E: For people that aren’t familiar with the tech world, how do you explain the boom of funding in the tech sector, and BloomNation specifically?
Greg: The interesting thing about the tech world raising this kind of money is the hyper growth that’s possible with the Internet. It’s much more difficult for a capital-intensive product or company to see that kind of growth as quickly from raised funds. I think that’s why you see higher valuations and capital firms giving more money in tech vs. other sectors. We just closed our Series A funding of $6 million.
David: Local businesses don’t have the solution that works for them. A lot of them have small solutions: someone doing Facebook for them, or someone doing SEO. But what we’ve done is find a solution for all of their needs. We’re allowing them to be tech superstars while focusing on the floral artistry again. I think when investors see their excitement, and see what we’re doing on a local level that no one has really done before, that’s what gets venture capital interested in us, specifically.
E: How are you going to grow BloomNation with your Series A funding?
Farbod: I think from a distance, people see us a flower company, but what we really are is a tech company that is applying this technology to the floral industry. Hiring engineers is a big priority for us use of funding. We don’t want to throw data at these florists and say “here’s your Google Analytics” we want to take that complicated data and turn it into something actionable and understandable, which takes a lot of thought, care and engineering. We want to allow them to focus on the flowers and so we can give them insight into the ecommerce. Along with engineering with this Series A funding, our focus is BloomNation.com: How can the experience more delightful for consumers? How do we make it easier that you want to send more flowers? Aside from birthdays and holidays, nothing can make someone smile more than having a bouquet sent to them, so we want to eliminate the friction in that consumer experience of sending flowers. The growth so far has been great, we’ve been seeing 15-130% month over month growth. We’ve been growing really quickly, and things don’t seem like they’re slowing down.
David: The way we’re growing is pretty unique. We aren’t buying any advertising; our growth is entirely organic. Most of the new accounts of florists are through word of mouth from other florists.
E: What makes BloomNation so attractive for florists and consumers?
Greg: We’re a rev share company, so we only succeed if the florists do. The bigger floral companies lock the local florists into expensive contracts, so for us to come in without contracts, commitments, monthly fees or junk fees makes a big difference for a small business. It’s entirely success based, so when the florists sees orders, we share in that revenue. It’s a partnership, which has never happened in the flower industry before.

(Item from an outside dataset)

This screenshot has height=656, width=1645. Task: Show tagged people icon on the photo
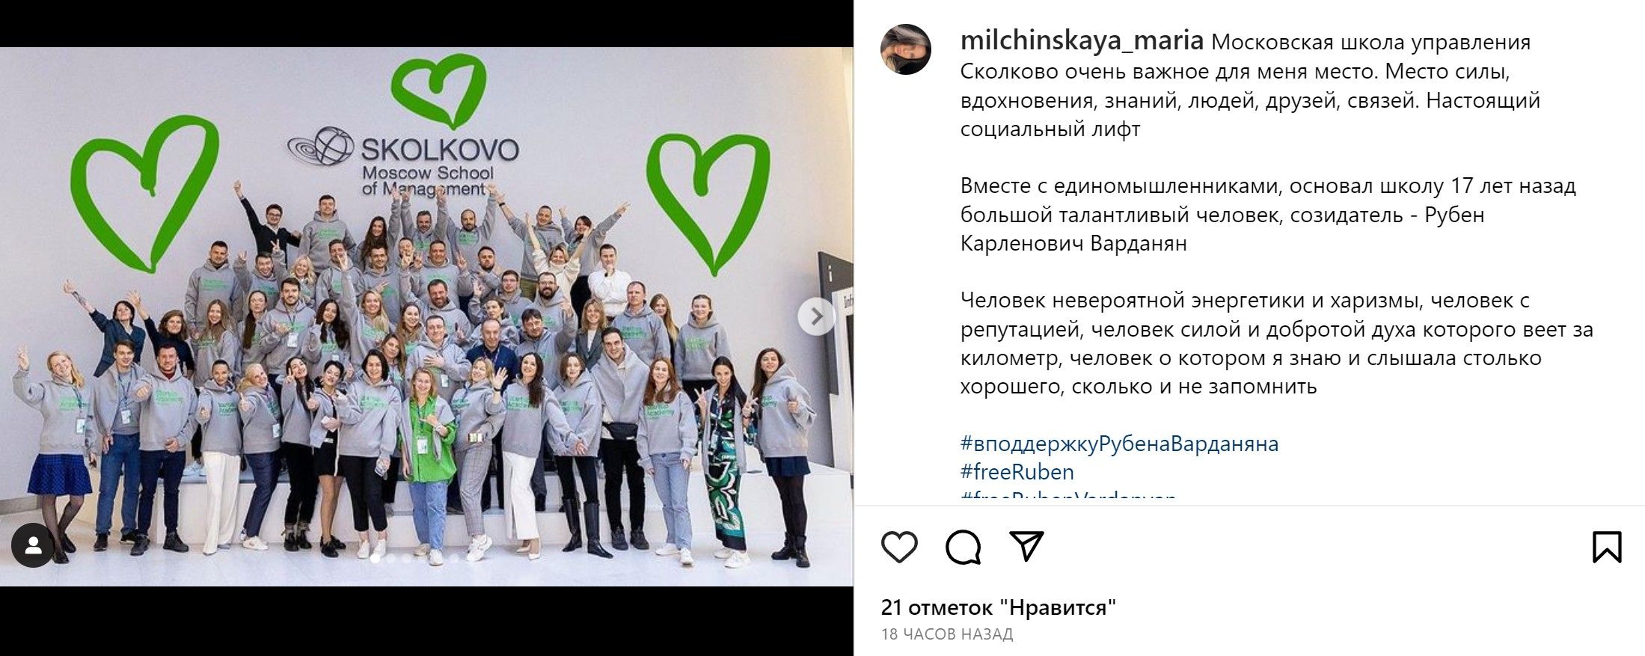pyautogui.click(x=33, y=546)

Farbod: The transparency we provide allows the florists to connect directly with the consumer. One reason BloomNation is so successful, is that instead of focusing on making money off the florist (like other services have done), we are consume-focused. We are thinking about how can we encourage a better product to drive more consumers. When these other services are making money off the florist, it’s taking away resources and disposable income needed to provide a good service and product. We’ve stripped that away to make everything free for the florist so they can be the most successful florist possible. We want to drive consumer growth and increase the industry size. Small companies are the backbone of America, so for us, our question is: “How can we help them compete against the big guys?” Our goal is to allow these small companies to have the same tools and access as the bigger guys, and then to have the small companies not only survive, but thrive online. That’s very important to us; it drives us. Seeing how happy the florists are makes it all worth it, because it’s human happiness.